> **WHAT TO WORK ON**
Pick out every line in the data below that contains the string "cell". Letter case counts.
[SOURCE DATA start]
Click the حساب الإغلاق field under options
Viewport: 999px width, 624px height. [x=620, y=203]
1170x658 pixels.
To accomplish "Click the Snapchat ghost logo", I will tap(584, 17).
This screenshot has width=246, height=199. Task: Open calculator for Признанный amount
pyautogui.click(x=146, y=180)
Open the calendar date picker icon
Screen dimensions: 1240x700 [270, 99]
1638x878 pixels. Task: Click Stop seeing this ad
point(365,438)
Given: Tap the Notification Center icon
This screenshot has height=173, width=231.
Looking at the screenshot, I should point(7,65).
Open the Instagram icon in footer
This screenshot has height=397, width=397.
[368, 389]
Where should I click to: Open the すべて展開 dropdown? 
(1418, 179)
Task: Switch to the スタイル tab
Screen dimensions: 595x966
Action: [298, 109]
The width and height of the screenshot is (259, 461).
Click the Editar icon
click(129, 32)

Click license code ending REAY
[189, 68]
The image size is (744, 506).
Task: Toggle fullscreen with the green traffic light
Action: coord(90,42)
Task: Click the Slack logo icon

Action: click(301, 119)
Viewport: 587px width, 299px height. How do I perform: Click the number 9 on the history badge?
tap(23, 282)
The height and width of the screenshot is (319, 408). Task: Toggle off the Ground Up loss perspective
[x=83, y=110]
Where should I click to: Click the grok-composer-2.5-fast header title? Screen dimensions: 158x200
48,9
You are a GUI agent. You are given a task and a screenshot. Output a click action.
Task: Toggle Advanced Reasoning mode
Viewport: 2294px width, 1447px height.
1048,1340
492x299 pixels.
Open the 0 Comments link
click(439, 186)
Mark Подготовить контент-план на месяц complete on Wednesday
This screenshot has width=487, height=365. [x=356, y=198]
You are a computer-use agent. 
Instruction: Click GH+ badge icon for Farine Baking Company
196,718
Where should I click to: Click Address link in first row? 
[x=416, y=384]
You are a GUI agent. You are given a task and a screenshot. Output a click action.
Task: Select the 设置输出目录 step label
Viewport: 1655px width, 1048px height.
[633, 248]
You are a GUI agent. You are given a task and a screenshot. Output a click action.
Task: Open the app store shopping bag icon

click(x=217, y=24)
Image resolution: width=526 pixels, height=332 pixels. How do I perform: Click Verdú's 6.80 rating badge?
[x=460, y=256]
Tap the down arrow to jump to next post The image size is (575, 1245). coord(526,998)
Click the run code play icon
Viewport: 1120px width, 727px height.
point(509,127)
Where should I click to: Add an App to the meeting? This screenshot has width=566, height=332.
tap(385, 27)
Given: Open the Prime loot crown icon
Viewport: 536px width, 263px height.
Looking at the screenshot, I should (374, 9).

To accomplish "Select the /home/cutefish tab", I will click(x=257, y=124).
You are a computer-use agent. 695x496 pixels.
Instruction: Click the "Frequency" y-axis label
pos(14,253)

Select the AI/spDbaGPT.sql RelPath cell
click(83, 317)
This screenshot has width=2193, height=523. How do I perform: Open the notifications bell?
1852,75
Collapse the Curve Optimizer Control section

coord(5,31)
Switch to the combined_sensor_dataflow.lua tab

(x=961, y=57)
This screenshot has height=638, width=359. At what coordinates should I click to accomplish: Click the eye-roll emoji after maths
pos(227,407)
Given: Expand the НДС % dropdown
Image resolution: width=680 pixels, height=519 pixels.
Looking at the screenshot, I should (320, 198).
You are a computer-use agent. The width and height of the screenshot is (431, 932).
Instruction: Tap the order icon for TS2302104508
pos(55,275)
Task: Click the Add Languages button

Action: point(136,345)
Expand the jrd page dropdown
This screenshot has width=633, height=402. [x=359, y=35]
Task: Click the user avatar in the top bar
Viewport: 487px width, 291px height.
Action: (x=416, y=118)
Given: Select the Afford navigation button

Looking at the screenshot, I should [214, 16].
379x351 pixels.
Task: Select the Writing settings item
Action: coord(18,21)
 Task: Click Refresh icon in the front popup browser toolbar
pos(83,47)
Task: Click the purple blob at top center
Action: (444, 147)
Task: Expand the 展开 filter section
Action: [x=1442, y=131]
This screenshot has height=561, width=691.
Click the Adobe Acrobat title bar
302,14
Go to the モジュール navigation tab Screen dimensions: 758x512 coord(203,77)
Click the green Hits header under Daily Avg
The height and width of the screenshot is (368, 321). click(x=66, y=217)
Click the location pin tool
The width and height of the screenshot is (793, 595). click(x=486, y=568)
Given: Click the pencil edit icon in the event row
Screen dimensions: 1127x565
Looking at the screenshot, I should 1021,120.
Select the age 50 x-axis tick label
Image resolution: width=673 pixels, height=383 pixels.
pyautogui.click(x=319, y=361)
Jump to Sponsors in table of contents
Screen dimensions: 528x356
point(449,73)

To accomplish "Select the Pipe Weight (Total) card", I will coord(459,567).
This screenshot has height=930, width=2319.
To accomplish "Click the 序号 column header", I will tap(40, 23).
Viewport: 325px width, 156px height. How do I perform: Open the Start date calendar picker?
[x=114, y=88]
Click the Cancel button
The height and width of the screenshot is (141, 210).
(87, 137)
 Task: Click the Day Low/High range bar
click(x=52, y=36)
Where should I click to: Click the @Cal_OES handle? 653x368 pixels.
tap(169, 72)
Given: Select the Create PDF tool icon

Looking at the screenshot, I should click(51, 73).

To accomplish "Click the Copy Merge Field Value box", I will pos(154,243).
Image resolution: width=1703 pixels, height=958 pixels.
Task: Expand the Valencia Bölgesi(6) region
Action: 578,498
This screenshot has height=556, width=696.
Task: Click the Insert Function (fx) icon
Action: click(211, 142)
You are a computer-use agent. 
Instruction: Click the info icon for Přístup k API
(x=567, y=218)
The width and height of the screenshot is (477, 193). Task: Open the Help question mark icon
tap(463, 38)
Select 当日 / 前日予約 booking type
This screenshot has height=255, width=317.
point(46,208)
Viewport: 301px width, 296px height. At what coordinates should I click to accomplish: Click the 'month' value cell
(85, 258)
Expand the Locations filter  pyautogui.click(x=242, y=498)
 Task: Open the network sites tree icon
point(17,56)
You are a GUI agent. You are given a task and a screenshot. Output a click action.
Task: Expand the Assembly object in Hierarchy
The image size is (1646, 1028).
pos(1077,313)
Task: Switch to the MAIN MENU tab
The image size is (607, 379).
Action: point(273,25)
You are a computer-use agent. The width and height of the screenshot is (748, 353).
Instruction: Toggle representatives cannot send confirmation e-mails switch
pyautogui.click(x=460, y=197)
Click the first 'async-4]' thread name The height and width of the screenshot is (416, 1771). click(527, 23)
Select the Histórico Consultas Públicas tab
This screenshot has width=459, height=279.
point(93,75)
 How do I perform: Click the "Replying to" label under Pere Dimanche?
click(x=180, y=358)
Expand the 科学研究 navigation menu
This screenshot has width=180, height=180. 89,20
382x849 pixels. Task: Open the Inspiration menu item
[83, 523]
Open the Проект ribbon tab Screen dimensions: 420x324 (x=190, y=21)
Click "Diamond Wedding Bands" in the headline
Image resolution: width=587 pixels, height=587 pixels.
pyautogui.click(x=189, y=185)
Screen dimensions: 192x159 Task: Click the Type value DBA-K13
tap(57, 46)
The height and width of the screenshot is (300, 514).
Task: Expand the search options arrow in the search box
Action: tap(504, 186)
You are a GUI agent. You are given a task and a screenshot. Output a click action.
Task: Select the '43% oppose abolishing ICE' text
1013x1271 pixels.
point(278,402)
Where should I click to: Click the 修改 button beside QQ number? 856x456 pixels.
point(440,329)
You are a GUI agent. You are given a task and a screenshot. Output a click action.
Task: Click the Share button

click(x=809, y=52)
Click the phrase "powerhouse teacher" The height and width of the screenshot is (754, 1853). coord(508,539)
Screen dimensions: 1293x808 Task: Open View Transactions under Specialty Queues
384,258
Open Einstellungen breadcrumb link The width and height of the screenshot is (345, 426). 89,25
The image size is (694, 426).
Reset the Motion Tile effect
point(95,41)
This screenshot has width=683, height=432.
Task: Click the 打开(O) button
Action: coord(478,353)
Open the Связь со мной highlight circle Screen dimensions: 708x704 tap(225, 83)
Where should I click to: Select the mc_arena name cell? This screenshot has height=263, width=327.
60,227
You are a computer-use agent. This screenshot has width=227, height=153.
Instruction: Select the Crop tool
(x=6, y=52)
[SOURCE DATA end]
> **OUTPUT FOR THIS TASK**
Select the AI/spDbaGPT.sql RelPath cell
Viewport: 301px width, 296px height. At what coordinates should I click to accomplish: Click the 'month' value cell
Where should I click to: Select the mc_arena name cell? This screenshot has height=263, width=327.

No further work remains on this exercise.